3) L'échec du projet politique
► Les années 50 sont marquées par des initiatives qui vont dans le sens d'une Europe fédérale :
- Favorable à des “États-Unis d’Europe”, Jean Monnet (Commissaire général au Plan en France) élabore un plan de construction d’une vraie Europe unie, autour du “noyau” franco-allemand, par une « stratégie des petits pas”, sur une action concrète portant sur un point
limité. Plus encore, le 9 mai 1950 Robert Schuman (ministre français des Affaires étrangères) lance un plan proposant de placer la production franco-allemande de charbon et d’acier (stratégiques pour la fabrication d’armes) sous une Haute Autorité commune supranationale ouverte à d’autres pays. Ainsi le 18 avril 1951, c'est la création de la Communauté européenne du charbon et de l’acier (CECA) par la France, la RFA, l’Italie, le Benelux (Belgique, Pays-Bas, Luxembourg). Cette CECA est rapidement une réussite et fonctionne parfaitement, on peut véritablement la considérer comme l'ancêtre de la CEE (devenue donc ensuite UE).

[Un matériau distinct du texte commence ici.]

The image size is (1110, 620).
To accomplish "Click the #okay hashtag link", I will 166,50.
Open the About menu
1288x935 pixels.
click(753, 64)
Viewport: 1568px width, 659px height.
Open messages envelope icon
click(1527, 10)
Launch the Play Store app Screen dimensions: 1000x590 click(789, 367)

- Le 27 mai 1952 : signature par les 6, à Paris d’un traité visant à créer une Communauté européenne de défense (CED) permettant de créer une armée commune sous l’autorité d’un ministre européen de la Défense (réarmement de la RFA sans armée allemande autonome) : c’est l’application du plan Pleven (président du Conseil français). 5 pays ratifient le traité, mais les Français se divisent entre partisans et adversaires (communistes, gaullistes partisans de la souveraineté nationale) de la CED. En août 1954, le Parlement français
rejette le traité. Les États-Unis recréent une armée allemande intégrée à l’OTAN en 1955, et la RFA adhère en 1954, avec l'Italie, à l’Union de l’Europe Occidentale (UEO). On peut dire que l'atlantisme gagne du terrain par rapport au fédéralisme européen.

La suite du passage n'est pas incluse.